Toolangi Forest Discovery Centre

by Steve Meacher

In the late 1980s there was increasing controversy regarding the native forest logging industry, particularly the wood chipping sector. The industry was spending millions of dollars to improve its image. Against this background, in the early 1990s the Commonwealth and Victorian governments agreed to jointly establish an education program based in Toolangi to, ‘raise public awareness by providing greater opportunities for the community to obtain information about the unique ecology of Australia’s forests, the management of these forests, nature conservation, heritage values, and forests economic and wood production values’.[i]

The concept was that Toolangi State Forest would be considered a ‘Demonstration Forest’ in which selected sites showcase and explain forest ecology and ‘active uses’ including logging and regeneration. The program would be based at a forest discovery centre, to be built on the Healesville-Kinglake Road, Toolangi, adjacent to the local Department of Conservation, Natural Resources & Environment office.
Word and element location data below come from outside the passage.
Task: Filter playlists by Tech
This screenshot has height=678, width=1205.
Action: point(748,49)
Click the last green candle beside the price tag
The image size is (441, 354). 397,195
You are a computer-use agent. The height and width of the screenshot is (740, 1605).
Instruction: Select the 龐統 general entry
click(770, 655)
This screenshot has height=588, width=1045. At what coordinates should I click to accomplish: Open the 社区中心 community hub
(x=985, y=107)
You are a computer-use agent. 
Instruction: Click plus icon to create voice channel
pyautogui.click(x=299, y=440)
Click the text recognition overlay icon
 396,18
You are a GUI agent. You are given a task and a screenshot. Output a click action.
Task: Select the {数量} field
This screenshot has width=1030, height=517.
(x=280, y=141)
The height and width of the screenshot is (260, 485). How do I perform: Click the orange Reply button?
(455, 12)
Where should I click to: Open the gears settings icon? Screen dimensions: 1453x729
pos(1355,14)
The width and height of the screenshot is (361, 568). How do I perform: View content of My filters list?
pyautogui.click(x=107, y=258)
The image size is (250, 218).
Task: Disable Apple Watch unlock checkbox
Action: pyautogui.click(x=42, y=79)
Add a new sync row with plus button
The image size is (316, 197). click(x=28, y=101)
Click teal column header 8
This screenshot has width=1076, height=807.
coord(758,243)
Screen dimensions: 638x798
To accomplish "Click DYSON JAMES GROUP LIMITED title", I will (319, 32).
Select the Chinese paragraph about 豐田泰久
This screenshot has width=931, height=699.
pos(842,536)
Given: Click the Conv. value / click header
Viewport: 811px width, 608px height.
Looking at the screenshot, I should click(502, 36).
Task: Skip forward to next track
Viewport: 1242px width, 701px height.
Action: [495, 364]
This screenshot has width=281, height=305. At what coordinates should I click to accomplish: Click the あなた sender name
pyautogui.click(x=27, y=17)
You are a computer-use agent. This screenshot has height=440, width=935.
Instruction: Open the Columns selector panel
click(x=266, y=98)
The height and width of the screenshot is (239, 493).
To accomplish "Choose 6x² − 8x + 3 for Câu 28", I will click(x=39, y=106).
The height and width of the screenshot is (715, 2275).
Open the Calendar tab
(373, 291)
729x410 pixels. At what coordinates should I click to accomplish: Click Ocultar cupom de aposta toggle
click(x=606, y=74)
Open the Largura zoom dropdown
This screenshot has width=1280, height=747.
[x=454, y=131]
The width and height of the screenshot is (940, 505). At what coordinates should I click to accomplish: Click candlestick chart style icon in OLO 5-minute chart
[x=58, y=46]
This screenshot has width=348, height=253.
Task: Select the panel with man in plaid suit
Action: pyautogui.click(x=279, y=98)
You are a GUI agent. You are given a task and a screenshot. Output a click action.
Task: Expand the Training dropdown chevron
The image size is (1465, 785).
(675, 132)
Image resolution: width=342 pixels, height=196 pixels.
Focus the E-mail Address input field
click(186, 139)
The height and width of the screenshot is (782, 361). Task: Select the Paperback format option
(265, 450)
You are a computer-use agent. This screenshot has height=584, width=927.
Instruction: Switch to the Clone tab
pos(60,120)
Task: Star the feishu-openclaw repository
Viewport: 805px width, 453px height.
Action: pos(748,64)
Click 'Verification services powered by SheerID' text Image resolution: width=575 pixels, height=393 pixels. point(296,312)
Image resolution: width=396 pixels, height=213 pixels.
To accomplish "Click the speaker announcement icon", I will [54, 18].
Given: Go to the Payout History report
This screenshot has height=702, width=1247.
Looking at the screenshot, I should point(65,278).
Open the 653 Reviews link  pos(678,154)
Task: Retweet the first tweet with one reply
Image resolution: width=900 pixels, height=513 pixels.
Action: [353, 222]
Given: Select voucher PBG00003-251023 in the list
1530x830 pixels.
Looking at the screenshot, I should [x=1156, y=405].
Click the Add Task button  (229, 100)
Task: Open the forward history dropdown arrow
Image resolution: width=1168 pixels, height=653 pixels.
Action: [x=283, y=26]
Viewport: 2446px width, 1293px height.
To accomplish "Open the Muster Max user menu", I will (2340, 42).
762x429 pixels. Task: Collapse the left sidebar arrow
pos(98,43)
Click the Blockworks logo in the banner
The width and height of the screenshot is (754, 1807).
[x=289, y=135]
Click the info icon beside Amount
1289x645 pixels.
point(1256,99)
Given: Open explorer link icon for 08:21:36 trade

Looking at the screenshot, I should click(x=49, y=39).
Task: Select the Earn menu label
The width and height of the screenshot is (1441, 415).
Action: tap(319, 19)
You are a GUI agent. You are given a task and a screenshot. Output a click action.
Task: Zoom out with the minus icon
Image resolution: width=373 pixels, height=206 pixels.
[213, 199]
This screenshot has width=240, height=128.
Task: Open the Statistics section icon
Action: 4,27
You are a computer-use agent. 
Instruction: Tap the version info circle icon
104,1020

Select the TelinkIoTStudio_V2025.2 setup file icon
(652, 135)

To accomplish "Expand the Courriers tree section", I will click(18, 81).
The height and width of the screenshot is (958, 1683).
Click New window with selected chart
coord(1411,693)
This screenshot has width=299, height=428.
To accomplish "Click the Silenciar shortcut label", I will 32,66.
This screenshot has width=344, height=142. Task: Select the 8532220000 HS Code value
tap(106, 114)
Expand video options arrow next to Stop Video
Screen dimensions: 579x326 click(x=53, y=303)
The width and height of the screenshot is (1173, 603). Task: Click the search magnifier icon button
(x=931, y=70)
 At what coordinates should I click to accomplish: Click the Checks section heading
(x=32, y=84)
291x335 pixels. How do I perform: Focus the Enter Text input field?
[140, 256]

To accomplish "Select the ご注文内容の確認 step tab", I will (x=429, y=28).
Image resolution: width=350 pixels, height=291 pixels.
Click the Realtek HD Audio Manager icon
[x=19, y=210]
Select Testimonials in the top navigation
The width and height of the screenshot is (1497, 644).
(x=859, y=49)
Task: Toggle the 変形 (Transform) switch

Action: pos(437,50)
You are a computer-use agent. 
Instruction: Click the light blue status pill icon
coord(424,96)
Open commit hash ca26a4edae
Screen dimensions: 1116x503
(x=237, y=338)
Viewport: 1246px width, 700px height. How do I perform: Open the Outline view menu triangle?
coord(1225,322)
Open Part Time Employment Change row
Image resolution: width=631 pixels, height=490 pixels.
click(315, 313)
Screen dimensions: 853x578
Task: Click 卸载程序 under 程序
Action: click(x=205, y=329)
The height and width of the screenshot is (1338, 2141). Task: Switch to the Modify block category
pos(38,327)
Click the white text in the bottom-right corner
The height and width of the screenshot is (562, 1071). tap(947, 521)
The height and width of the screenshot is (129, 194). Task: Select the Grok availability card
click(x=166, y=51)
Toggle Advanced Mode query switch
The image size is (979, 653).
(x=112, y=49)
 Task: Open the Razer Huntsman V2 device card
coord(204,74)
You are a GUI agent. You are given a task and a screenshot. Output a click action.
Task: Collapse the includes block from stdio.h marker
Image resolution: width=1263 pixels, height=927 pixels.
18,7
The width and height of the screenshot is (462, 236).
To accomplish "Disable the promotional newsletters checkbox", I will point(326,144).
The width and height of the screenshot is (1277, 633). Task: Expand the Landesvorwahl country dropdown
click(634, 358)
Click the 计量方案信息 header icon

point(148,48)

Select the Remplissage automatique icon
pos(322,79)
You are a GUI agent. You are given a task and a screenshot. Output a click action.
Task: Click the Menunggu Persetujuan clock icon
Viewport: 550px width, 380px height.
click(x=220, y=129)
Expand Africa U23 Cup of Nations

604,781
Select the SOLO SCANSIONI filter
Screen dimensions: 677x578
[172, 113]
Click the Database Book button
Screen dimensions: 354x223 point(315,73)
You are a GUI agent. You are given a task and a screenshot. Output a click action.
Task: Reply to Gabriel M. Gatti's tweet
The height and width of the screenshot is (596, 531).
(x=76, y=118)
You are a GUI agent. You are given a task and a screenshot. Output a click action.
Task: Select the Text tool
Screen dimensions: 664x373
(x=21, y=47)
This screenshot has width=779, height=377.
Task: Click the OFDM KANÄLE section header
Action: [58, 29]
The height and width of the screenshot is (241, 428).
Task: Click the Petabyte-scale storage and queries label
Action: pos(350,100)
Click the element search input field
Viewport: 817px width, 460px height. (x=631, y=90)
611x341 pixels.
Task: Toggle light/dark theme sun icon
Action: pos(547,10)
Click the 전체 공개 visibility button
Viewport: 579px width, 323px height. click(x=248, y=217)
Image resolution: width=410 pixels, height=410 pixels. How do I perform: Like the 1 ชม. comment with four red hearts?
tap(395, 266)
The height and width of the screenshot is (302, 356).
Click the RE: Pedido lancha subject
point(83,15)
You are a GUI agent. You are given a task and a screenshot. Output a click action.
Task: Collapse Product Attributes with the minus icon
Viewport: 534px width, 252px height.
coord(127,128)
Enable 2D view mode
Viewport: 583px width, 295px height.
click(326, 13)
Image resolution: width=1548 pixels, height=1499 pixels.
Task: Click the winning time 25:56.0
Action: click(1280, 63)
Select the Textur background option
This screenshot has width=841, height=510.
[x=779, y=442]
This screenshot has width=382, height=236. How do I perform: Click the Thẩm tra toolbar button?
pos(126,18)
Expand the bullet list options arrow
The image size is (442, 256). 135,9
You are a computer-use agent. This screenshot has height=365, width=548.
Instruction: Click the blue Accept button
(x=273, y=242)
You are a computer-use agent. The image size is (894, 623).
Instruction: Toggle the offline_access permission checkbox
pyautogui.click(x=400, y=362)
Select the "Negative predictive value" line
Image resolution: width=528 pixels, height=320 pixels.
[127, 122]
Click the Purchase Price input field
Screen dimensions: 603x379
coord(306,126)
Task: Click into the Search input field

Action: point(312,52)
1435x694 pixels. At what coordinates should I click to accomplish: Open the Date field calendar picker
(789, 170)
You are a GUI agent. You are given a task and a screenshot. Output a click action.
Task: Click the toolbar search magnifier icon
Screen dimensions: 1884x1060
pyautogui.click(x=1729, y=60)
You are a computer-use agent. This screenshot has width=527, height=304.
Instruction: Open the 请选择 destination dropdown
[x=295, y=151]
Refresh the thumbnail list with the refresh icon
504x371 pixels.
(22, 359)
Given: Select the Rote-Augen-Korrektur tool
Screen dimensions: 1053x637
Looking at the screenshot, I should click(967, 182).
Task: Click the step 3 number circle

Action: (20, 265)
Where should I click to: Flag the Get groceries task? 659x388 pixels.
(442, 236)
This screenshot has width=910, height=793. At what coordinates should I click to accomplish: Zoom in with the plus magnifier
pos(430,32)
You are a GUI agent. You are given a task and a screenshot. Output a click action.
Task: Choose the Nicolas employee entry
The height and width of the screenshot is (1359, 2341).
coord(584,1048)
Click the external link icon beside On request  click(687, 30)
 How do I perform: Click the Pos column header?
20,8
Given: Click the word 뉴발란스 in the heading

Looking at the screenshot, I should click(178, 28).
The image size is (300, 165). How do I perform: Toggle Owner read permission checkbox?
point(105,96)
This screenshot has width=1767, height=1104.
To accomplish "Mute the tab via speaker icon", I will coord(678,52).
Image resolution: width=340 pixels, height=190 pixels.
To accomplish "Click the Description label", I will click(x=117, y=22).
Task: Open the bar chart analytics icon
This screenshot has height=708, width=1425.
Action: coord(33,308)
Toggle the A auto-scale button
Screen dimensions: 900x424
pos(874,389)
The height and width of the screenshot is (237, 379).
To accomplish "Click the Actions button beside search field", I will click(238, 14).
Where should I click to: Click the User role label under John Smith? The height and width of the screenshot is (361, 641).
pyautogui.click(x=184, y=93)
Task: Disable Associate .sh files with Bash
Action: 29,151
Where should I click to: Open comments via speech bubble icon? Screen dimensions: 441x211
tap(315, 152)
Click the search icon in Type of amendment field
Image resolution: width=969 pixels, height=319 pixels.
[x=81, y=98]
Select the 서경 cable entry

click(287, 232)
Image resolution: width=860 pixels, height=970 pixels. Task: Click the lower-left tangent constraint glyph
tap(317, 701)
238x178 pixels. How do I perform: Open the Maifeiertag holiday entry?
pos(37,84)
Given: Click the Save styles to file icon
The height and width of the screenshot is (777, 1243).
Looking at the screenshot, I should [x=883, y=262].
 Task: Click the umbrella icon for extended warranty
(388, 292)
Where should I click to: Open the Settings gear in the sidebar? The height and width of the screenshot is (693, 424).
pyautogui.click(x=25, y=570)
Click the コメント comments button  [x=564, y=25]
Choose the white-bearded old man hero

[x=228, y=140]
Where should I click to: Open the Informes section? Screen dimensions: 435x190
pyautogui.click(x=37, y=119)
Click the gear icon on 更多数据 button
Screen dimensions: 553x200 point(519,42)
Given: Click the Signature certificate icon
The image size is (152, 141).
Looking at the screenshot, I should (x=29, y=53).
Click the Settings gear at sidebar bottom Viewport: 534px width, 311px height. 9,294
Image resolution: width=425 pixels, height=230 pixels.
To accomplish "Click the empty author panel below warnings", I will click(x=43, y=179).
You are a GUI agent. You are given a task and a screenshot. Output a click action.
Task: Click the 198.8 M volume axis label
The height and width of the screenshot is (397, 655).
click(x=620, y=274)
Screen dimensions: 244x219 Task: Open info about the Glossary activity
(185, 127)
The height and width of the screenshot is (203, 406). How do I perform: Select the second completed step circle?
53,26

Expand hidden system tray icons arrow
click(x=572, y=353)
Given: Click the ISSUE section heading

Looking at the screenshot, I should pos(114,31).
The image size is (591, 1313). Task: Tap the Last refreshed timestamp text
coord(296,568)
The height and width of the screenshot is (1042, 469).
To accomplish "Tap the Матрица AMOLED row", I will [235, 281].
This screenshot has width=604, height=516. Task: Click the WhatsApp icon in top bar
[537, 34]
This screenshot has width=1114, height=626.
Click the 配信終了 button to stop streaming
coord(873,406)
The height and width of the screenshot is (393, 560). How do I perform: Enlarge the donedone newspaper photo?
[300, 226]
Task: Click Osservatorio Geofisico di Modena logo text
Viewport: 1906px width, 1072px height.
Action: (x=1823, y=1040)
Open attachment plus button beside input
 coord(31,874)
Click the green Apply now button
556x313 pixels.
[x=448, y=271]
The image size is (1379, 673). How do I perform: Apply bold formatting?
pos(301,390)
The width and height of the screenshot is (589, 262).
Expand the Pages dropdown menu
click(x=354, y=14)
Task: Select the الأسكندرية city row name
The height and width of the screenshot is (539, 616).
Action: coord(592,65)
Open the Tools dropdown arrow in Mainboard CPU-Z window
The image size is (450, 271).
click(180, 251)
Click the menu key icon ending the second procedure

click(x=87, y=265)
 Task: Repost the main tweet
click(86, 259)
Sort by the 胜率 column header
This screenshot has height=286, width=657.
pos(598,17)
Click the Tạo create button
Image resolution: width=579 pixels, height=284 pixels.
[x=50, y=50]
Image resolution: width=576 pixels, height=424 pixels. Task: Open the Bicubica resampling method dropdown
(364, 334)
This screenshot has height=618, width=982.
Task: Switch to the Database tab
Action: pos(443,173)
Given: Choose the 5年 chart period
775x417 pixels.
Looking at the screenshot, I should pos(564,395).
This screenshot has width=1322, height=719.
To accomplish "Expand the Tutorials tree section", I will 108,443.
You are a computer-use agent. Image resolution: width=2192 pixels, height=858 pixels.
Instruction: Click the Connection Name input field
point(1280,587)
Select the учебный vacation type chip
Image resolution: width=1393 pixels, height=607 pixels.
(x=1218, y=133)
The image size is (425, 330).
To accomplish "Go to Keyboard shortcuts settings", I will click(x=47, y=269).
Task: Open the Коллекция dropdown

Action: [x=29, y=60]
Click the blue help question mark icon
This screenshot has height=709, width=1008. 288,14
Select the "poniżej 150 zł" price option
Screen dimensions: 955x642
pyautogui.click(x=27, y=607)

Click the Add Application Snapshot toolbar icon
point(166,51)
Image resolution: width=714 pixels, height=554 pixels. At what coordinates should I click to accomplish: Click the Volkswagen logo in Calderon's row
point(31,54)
The Toolangi Forest Discovery Centre (TFDC) opened in February 1994. It was designed by Peter Pass, an architect within the department who had designed utility buildings in National Parks. Each building was matched to its surroundings. The TFDC was Peter’s largest building and his masterpiece. It is constructed of native timber, much of it obtained locally. Within the design there are many references to the logging history of Toolangi and to the surrounding environment. The brief was ‘a high quality and innovative education and information project which will provide schools, special interest groups and the public, with accurate, balanced and comprehensive information about all aspects of the biology and management of Victoria’s native forests’. It was clear that the unstated intent was to focus on explaining the need to utilise the forest timber resource and on the opening day a protest was mounted outside the building.

In these early years, one of the highlights was the International Sculpture Festival in 1996, supported by UNESCO (Paris), the Australia Council, Victorian State Government, Arts Victoria, Sidney Myer Foundation and the Shire of Murrindindi.

Funding cuts at the end of 1998 caused the department to cease funding the staffing and management of the TFDC, although the education program continued as the Toolangi Forest Education Service (TFES), delivered under a three-year contract by the Northern Melbourne Institute of TAFE (NMIT). Otherwise, the centre was sometimes open to the public on weekends and public holidays, depending on available funding. Problems were experienced with the arrangement, including the fact that the centre was not staffed during the week to make bookings for school visits.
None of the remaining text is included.